### Stored data
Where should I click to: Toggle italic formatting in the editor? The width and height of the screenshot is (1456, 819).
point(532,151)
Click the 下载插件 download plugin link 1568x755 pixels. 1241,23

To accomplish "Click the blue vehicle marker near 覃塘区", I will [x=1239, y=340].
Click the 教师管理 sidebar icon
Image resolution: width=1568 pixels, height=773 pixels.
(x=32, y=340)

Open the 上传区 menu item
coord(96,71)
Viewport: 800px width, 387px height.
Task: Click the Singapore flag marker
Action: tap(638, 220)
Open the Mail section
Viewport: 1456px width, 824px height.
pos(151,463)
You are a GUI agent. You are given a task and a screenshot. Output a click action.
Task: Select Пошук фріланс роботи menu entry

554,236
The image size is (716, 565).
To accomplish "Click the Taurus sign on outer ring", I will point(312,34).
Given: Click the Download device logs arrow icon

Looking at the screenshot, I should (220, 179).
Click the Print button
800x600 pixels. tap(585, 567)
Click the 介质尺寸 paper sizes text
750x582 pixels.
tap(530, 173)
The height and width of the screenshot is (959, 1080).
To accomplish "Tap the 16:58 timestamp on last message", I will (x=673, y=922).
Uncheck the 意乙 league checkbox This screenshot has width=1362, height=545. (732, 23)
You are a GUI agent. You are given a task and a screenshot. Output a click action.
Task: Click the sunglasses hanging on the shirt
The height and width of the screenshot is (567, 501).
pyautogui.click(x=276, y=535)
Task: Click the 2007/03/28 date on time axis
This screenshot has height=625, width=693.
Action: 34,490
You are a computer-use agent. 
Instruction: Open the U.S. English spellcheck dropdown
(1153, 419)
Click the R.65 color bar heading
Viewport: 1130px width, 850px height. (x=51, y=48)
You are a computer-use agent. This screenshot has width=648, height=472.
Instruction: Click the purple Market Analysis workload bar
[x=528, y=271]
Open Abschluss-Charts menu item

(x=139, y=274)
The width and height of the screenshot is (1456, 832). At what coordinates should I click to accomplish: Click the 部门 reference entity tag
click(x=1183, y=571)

### Work instructions
Rewrite the records above with each "GUI agent" changed to "screen agent" and nothing else altered.

### Reply to the exercise
Where should I click to: Toggle italic formatting in the editor? The width and height of the screenshot is (1456, 819).
point(532,151)
Click the 下载插件 download plugin link 1568x755 pixels. 1241,23

To accomplish "Click the blue vehicle marker near 覃塘区", I will [x=1239, y=340].
Click the 教师管理 sidebar icon
Image resolution: width=1568 pixels, height=773 pixels.
(x=32, y=340)

Open the 上传区 menu item
coord(96,71)
Viewport: 800px width, 387px height.
Task: Click the Singapore flag marker
Action: tap(638, 220)
Open the Mail section
Viewport: 1456px width, 824px height.
pos(151,463)
You are a screen agent. You are given a task and a screenshot. Output a click action.
Task: Select Пошук фріланс роботи menu entry

554,236
The image size is (716, 565).
To accomplish "Click the Taurus sign on outer ring", I will point(312,34).
Given: Click the Download device logs arrow icon

Looking at the screenshot, I should (220, 179).
Click the Print button
800x600 pixels. tap(585, 567)
Click the 介质尺寸 paper sizes text
750x582 pixels.
tap(530, 173)
The height and width of the screenshot is (959, 1080).
To accomplish "Tap the 16:58 timestamp on last message", I will (x=673, y=922).
Uncheck the 意乙 league checkbox This screenshot has width=1362, height=545. (732, 23)
You are a screen agent. You are given a task and a screenshot. Output a click action.
Task: Click the sunglasses hanging on the shirt
The height and width of the screenshot is (567, 501).
pyautogui.click(x=276, y=535)
Task: Click the 2007/03/28 date on time axis
This screenshot has height=625, width=693.
Action: 34,490
You are a computer-use agent. 
Instruction: Open the U.S. English spellcheck dropdown
(1153, 419)
Click the R.65 color bar heading
Viewport: 1130px width, 850px height. (x=51, y=48)
You are a computer-use agent. This screenshot has width=648, height=472.
Instruction: Click the purple Market Analysis workload bar
[x=528, y=271]
Open Abschluss-Charts menu item

(x=139, y=274)
The width and height of the screenshot is (1456, 832). At what coordinates should I click to accomplish: Click the 部门 reference entity tag
click(x=1183, y=571)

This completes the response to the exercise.